**Short problem**
Reproduce word for word the lines of the records from the line with "1024x723 pixels. Task: Click" up to and including the line with "tap(332, 10)".

-- Start Material provided --

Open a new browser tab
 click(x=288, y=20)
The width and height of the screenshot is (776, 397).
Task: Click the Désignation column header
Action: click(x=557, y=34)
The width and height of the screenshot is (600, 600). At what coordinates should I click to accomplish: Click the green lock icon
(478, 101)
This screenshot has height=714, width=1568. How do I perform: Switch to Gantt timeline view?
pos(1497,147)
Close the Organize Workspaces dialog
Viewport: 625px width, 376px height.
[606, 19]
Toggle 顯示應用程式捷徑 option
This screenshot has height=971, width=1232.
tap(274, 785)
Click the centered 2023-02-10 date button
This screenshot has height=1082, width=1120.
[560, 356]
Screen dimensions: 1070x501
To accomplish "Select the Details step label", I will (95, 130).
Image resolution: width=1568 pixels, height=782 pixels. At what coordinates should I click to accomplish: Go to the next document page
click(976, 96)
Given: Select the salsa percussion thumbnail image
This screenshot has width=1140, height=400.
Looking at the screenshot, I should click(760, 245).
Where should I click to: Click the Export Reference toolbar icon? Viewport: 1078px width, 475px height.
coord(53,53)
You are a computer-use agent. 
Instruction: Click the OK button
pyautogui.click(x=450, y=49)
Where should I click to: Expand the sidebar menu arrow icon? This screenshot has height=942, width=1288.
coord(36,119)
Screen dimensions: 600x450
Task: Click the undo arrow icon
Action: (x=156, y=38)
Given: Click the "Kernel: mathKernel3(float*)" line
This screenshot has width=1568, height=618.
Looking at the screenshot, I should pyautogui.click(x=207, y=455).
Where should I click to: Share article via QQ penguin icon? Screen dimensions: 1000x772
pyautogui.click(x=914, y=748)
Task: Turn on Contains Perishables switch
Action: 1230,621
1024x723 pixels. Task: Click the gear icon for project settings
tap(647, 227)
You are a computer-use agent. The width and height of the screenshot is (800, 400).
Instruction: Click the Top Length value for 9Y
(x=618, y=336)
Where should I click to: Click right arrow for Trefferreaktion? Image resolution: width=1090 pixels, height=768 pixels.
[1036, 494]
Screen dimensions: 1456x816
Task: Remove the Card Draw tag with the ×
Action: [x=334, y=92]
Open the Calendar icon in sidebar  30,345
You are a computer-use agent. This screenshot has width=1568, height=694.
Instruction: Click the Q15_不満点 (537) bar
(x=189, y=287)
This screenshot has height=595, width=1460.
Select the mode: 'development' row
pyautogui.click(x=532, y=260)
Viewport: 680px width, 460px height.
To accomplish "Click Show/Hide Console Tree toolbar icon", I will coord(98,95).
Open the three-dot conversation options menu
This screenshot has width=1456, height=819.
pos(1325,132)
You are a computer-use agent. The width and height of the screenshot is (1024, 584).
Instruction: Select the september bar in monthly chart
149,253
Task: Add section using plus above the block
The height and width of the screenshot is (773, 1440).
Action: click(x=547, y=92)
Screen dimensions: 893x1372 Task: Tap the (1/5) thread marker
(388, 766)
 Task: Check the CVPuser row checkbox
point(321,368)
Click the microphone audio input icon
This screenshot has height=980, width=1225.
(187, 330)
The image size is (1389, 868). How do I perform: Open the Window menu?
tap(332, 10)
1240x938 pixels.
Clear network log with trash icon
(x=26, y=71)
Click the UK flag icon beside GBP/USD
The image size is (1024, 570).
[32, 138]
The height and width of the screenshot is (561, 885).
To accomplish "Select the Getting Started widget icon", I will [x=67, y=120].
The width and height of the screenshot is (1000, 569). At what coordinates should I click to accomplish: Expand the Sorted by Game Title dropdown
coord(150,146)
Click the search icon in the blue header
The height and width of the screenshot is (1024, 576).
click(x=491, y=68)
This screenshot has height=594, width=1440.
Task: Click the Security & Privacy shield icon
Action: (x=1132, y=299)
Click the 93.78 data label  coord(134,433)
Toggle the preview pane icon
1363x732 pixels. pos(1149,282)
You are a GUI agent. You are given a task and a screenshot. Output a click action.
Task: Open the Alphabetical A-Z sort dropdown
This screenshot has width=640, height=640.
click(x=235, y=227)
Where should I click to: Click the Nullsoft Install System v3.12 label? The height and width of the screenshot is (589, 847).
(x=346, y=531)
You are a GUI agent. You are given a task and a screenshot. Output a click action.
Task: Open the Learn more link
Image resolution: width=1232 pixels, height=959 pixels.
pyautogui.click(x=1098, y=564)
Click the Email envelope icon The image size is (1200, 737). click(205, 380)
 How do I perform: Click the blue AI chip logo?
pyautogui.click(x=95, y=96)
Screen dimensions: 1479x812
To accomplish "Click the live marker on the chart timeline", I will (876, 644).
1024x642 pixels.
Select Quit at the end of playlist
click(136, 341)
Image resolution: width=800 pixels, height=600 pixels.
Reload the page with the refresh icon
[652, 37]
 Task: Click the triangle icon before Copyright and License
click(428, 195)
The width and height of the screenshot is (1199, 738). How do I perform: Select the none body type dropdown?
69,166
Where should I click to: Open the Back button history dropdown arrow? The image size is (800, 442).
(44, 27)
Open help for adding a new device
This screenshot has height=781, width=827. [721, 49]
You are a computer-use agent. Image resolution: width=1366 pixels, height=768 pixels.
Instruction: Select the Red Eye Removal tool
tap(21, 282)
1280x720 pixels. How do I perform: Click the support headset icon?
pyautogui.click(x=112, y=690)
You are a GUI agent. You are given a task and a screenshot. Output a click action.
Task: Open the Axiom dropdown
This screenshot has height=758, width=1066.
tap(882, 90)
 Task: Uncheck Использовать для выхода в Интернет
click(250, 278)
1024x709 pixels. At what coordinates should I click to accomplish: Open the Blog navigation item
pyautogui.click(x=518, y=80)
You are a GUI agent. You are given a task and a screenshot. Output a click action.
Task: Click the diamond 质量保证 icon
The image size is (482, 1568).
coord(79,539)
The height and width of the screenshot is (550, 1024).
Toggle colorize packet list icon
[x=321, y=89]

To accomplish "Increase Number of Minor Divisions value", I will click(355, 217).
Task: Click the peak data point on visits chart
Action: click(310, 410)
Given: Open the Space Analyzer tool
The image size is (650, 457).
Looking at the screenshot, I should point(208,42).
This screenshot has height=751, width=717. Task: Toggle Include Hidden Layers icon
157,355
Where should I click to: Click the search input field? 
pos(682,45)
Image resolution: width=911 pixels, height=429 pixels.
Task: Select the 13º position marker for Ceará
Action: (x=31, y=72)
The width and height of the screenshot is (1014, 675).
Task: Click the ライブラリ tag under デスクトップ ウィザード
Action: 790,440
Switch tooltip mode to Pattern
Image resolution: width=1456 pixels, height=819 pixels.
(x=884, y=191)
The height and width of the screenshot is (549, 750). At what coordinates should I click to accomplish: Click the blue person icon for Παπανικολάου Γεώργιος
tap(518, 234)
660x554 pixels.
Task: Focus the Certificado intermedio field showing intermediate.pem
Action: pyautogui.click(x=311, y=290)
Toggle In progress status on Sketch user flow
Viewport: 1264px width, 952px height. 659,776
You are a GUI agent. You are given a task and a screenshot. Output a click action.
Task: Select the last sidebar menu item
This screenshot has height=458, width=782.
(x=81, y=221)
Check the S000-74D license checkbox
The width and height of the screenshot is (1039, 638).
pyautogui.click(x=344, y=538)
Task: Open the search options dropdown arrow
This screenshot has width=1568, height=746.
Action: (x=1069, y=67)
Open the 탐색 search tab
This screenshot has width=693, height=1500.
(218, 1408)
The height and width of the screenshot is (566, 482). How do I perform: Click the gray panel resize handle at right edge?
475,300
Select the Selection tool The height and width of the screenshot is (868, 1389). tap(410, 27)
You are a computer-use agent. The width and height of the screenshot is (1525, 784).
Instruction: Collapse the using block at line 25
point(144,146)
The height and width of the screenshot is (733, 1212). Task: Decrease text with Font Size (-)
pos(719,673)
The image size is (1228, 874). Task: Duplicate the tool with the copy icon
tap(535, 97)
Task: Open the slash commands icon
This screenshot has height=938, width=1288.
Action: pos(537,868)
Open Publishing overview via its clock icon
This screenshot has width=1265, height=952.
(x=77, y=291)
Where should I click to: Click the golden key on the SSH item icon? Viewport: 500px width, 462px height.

-- End Material provided --

**Finished task**
1024x723 pixels. Task: Click the gear icon for project settings
tap(647, 227)
You are a computer-use agent. The width and height of the screenshot is (800, 400).
Instruction: Click the Top Length value for 9Y
(x=618, y=336)
Where should I click to: Click right arrow for Trefferreaktion? Image resolution: width=1090 pixels, height=768 pixels.
[1036, 494]
Screen dimensions: 1456x816
Task: Remove the Card Draw tag with the ×
Action: [x=334, y=92]
Open the Calendar icon in sidebar  30,345
You are a computer-use agent. This screenshot has width=1568, height=694.
Instruction: Click the Q15_不満点 (537) bar
(x=189, y=287)
This screenshot has height=595, width=1460.
Select the mode: 'development' row
pyautogui.click(x=532, y=260)
Viewport: 680px width, 460px height.
To accomplish "Click Show/Hide Console Tree toolbar icon", I will coord(98,95).
Open the three-dot conversation options menu
This screenshot has width=1456, height=819.
pos(1325,132)
You are a computer-use agent. The width and height of the screenshot is (1024, 584).
Instruction: Select the september bar in monthly chart
149,253
Task: Add section using plus above the block
The height and width of the screenshot is (773, 1440).
Action: click(x=547, y=92)
Screen dimensions: 893x1372 Task: Tap the (1/5) thread marker
(388, 766)
 Task: Check the CVPuser row checkbox
point(321,368)
Click the microphone audio input icon
This screenshot has height=980, width=1225.
(187, 330)
The image size is (1389, 868). How do I perform: Open the Window menu?
tap(332, 10)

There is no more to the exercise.